What you have to do :: Find each line in the entries below that contains the word "Switch", and copy those lines.

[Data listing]
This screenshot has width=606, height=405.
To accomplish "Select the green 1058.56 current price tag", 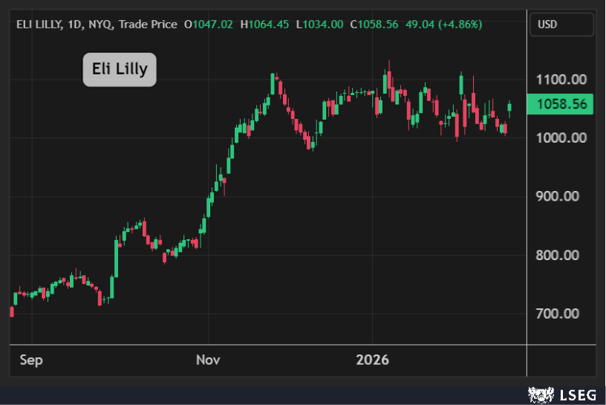I will point(561,105).
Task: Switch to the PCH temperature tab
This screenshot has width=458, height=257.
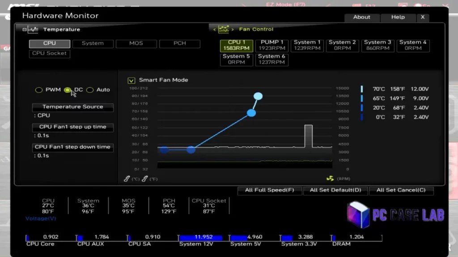Action: click(179, 43)
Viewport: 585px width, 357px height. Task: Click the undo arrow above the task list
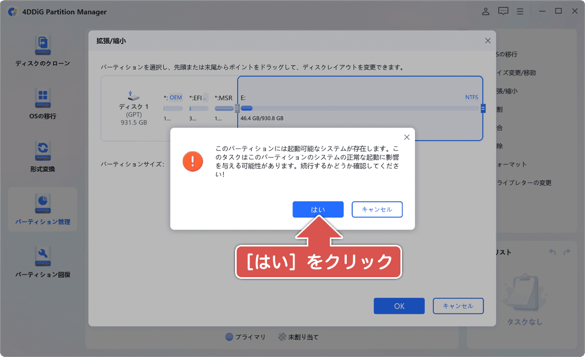tap(552, 252)
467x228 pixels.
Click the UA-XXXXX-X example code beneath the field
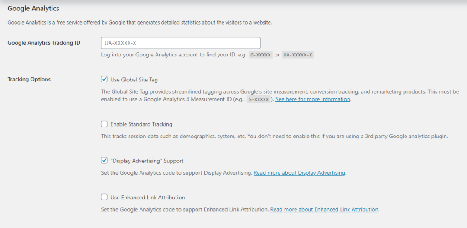(298, 55)
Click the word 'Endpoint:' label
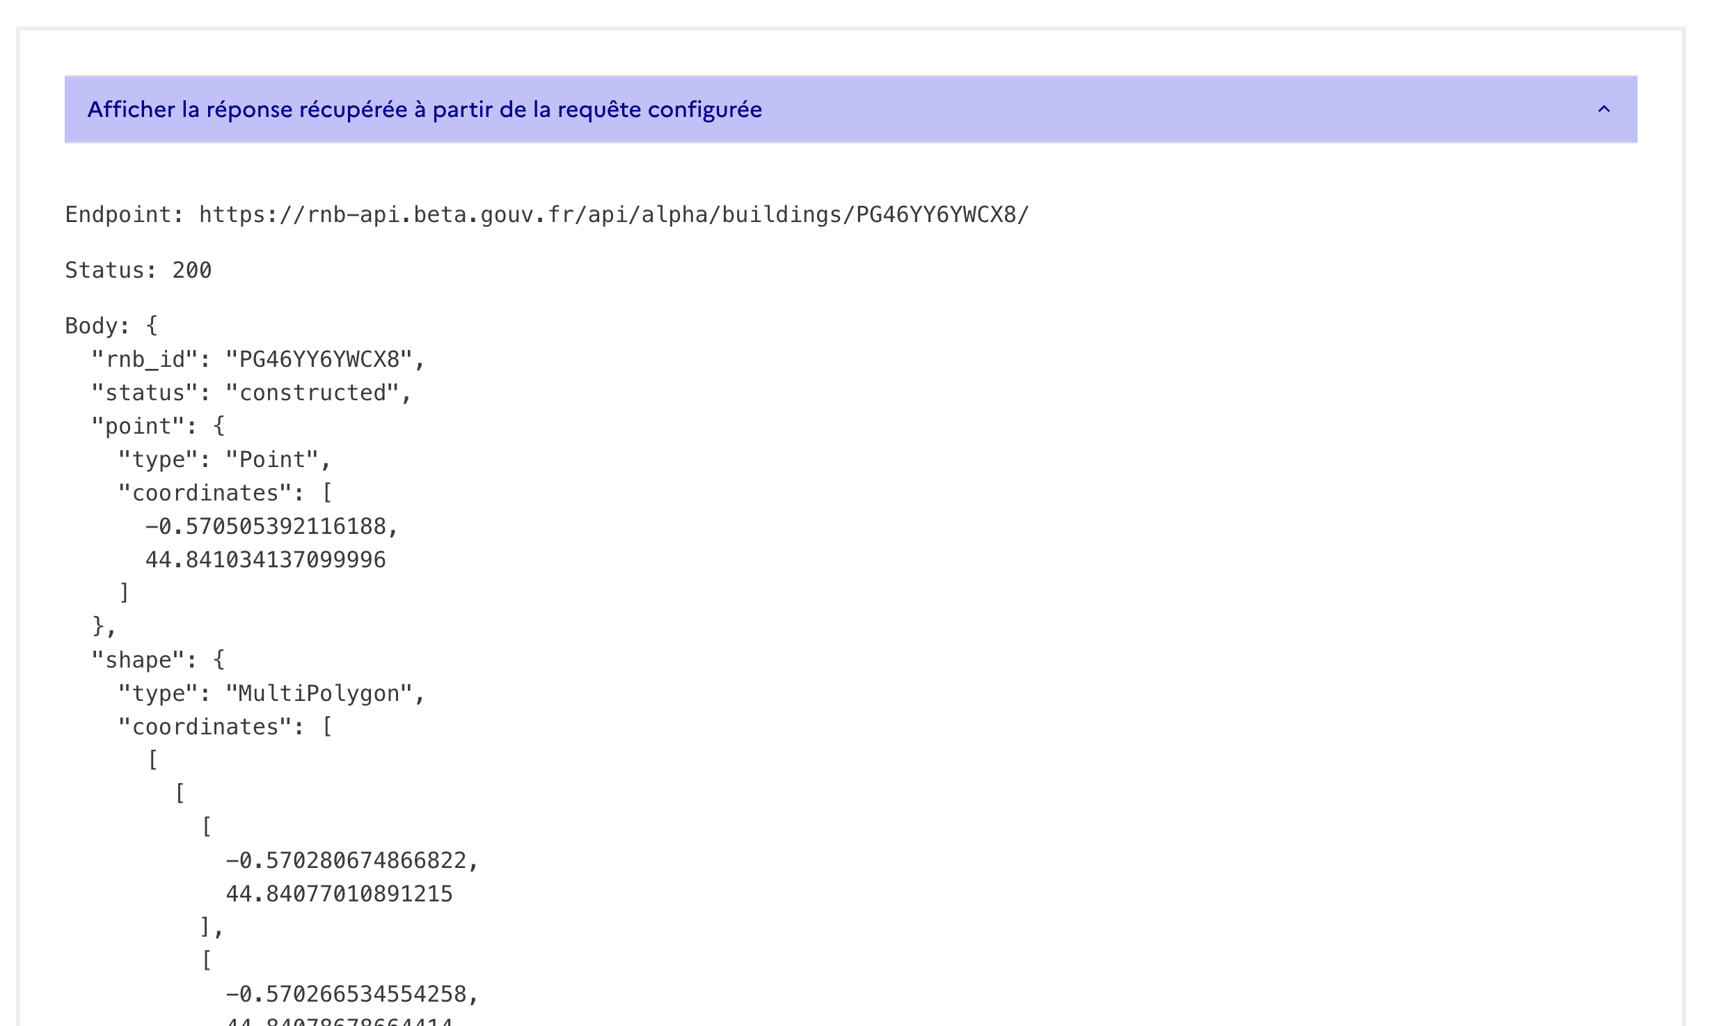Image resolution: width=1712 pixels, height=1026 pixels. tap(124, 214)
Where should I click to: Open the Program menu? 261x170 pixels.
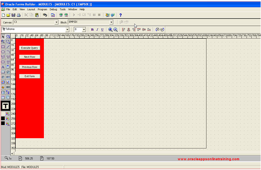click(42, 9)
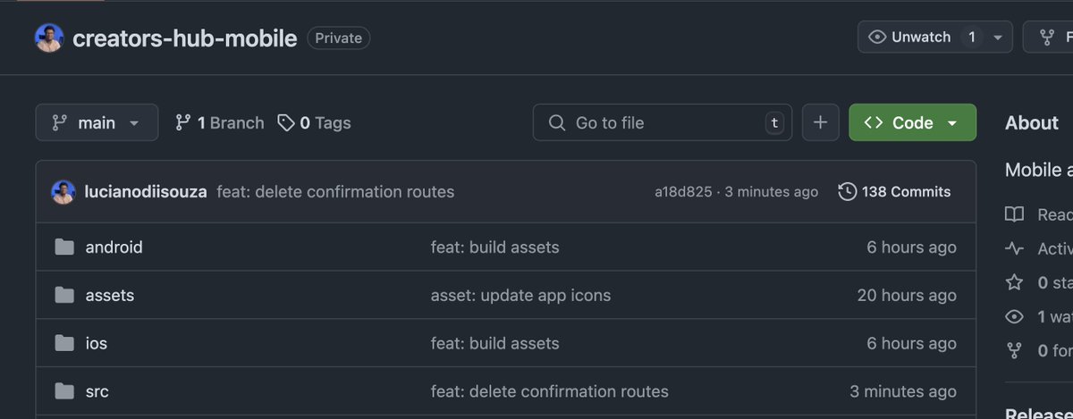This screenshot has width=1073, height=419.
Task: Open the lucianodiisouza author profile link
Action: (x=146, y=191)
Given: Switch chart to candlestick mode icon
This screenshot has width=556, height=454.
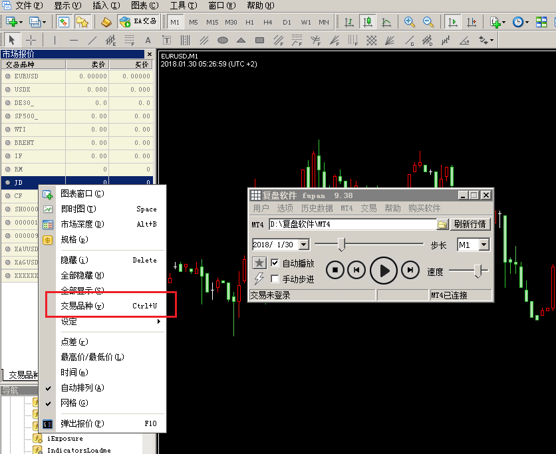Looking at the screenshot, I should 367,22.
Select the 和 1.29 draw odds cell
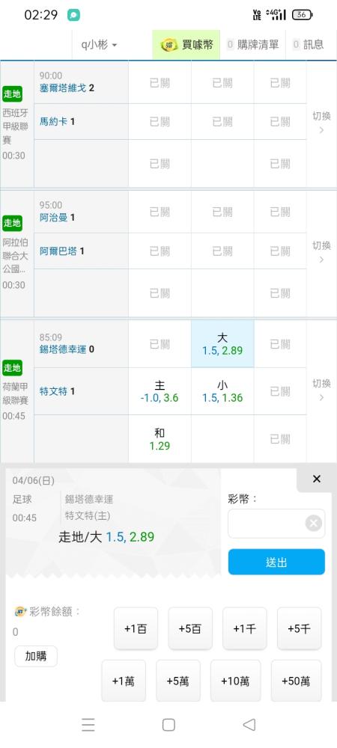This screenshot has width=337, height=748. [160, 439]
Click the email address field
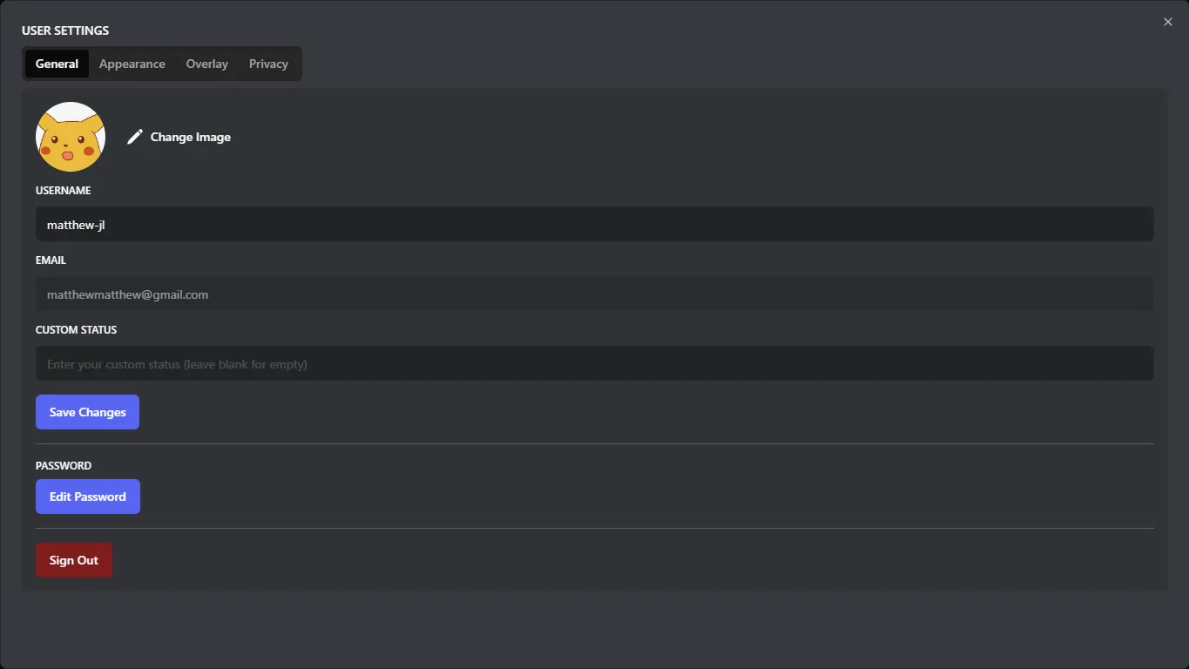 coord(594,294)
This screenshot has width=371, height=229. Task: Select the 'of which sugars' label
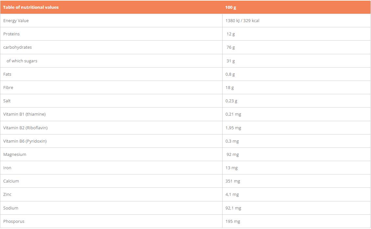tap(22, 61)
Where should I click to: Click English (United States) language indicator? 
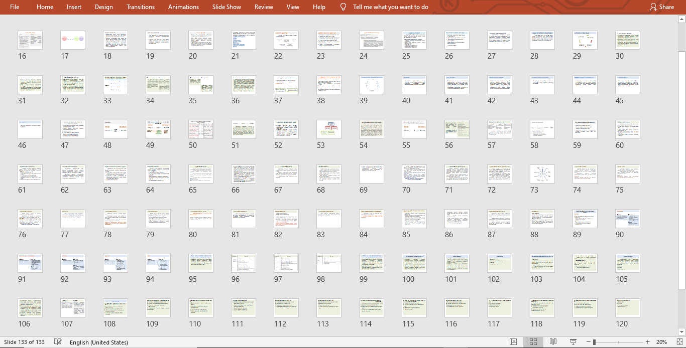[99, 342]
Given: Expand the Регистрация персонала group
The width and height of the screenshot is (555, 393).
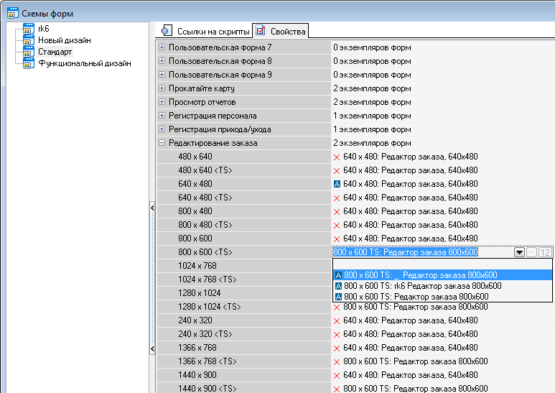Looking at the screenshot, I should (162, 116).
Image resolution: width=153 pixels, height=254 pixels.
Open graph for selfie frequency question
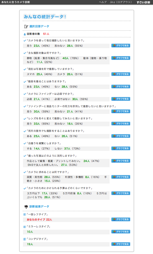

Expected answer ::
Task: Switch to the PCH temperature tab
Given: Switch chart to candlestick mode icon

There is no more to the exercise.